- **The problem**:
Retype the records that come next, word for word.

----------------------------------------

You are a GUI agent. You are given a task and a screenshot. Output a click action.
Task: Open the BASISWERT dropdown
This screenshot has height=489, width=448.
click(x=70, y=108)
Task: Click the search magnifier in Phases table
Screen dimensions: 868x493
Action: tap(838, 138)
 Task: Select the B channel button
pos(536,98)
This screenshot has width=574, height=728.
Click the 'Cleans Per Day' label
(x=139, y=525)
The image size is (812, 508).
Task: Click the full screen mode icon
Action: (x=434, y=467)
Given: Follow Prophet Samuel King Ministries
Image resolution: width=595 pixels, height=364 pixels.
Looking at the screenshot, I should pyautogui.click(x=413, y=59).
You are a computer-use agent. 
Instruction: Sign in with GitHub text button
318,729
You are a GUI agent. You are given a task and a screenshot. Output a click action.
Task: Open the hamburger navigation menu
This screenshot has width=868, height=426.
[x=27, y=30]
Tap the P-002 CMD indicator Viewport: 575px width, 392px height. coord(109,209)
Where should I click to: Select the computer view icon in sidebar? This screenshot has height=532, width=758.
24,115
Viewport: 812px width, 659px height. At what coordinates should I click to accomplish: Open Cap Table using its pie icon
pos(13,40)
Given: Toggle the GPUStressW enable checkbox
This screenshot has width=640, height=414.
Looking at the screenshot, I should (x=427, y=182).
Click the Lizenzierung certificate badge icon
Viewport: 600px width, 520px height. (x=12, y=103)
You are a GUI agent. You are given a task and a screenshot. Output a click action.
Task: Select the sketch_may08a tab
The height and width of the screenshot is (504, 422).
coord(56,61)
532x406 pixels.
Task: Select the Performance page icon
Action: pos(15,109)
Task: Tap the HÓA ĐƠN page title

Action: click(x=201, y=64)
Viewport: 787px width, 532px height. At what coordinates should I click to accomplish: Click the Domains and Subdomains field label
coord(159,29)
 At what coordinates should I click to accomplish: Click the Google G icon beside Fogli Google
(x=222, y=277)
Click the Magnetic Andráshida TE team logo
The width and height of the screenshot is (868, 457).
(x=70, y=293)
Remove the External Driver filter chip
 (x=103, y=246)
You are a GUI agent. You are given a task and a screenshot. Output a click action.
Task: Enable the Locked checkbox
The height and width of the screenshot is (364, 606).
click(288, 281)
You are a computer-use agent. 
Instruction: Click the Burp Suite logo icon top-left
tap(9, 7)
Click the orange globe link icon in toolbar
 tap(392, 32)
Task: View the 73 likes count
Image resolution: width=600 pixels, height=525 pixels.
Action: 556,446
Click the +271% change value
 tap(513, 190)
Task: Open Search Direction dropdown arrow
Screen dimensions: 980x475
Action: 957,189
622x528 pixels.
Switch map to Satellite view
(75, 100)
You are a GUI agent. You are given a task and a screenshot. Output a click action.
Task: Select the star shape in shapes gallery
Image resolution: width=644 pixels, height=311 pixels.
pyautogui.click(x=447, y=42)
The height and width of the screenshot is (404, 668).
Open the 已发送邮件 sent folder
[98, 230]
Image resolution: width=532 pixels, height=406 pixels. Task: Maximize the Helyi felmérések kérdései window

----------------------------------------

- **Result below**:
You are a GUI agent. You are given a task and a screenshot. Output a click action.
Task: Open the BASISWERT dropdown
This screenshot has height=489, width=448.
click(x=70, y=108)
Task: Click the search magnifier in Phases table
Screen dimensions: 868x493
Action: tap(838, 138)
 Task: Select the B channel button
pos(536,98)
This screenshot has width=574, height=728.
Click the 'Cleans Per Day' label
(x=139, y=525)
The image size is (812, 508).
Task: Click the full screen mode icon
Action: (x=434, y=467)
Given: Follow Prophet Samuel King Ministries
Image resolution: width=595 pixels, height=364 pixels.
Looking at the screenshot, I should pyautogui.click(x=413, y=59).
You are a computer-use agent. 
Instruction: Sign in with GitHub text button
318,729
You are a GUI agent. You are given a task and a screenshot. Output a click action.
Task: Open the hamburger navigation menu
This screenshot has width=868, height=426.
[x=27, y=30]
Tap the P-002 CMD indicator Viewport: 575px width, 392px height. coord(109,209)
Where should I click to: Select the computer view icon in sidebar? This screenshot has height=532, width=758.
24,115
Viewport: 812px width, 659px height. At what coordinates should I click to accomplish: Open Cap Table using its pie icon
pos(13,40)
Given: Toggle the GPUStressW enable checkbox
This screenshot has width=640, height=414.
Looking at the screenshot, I should (x=427, y=182).
Click the Lizenzierung certificate badge icon
Viewport: 600px width, 520px height. (x=12, y=103)
You are a GUI agent. You are given a task and a screenshot. Output a click action.
Task: Select the sketch_may08a tab
The height and width of the screenshot is (504, 422).
coord(56,61)
532x406 pixels.
Task: Select the Performance page icon
Action: pos(15,109)
Task: Tap the HÓA ĐƠN page title

Action: click(x=201, y=64)
Viewport: 787px width, 532px height. At what coordinates should I click to accomplish: Click the Domains and Subdomains field label
coord(159,29)
 At what coordinates should I click to accomplish: Click the Google G icon beside Fogli Google
(x=222, y=277)
Click the Magnetic Andráshida TE team logo
The width and height of the screenshot is (868, 457).
(x=70, y=293)
Remove the External Driver filter chip
 (x=103, y=246)
You are a GUI agent. You are given a task and a screenshot. Output a click action.
Task: Enable the Locked checkbox
The height and width of the screenshot is (364, 606).
click(288, 281)
You are a computer-use agent. 
Instruction: Click the Burp Suite logo icon top-left
tap(9, 7)
Click the orange globe link icon in toolbar
 tap(392, 32)
Task: View the 73 likes count
Image resolution: width=600 pixels, height=525 pixels.
Action: 556,446
Click the +271% change value
 tap(513, 190)
Task: Open Search Direction dropdown arrow
Screen dimensions: 980x475
Action: 957,189
622x528 pixels.
Switch map to Satellite view
(75, 100)
You are a GUI agent. You are given a task and a screenshot. Output a click action.
Task: Select the star shape in shapes gallery
Image resolution: width=644 pixels, height=311 pixels.
pyautogui.click(x=447, y=42)
The height and width of the screenshot is (404, 668).
Open the 已发送邮件 sent folder
[98, 230]
Image resolution: width=532 pixels, height=406 pixels. Task: Maximize the Helyi felmérések kérdései window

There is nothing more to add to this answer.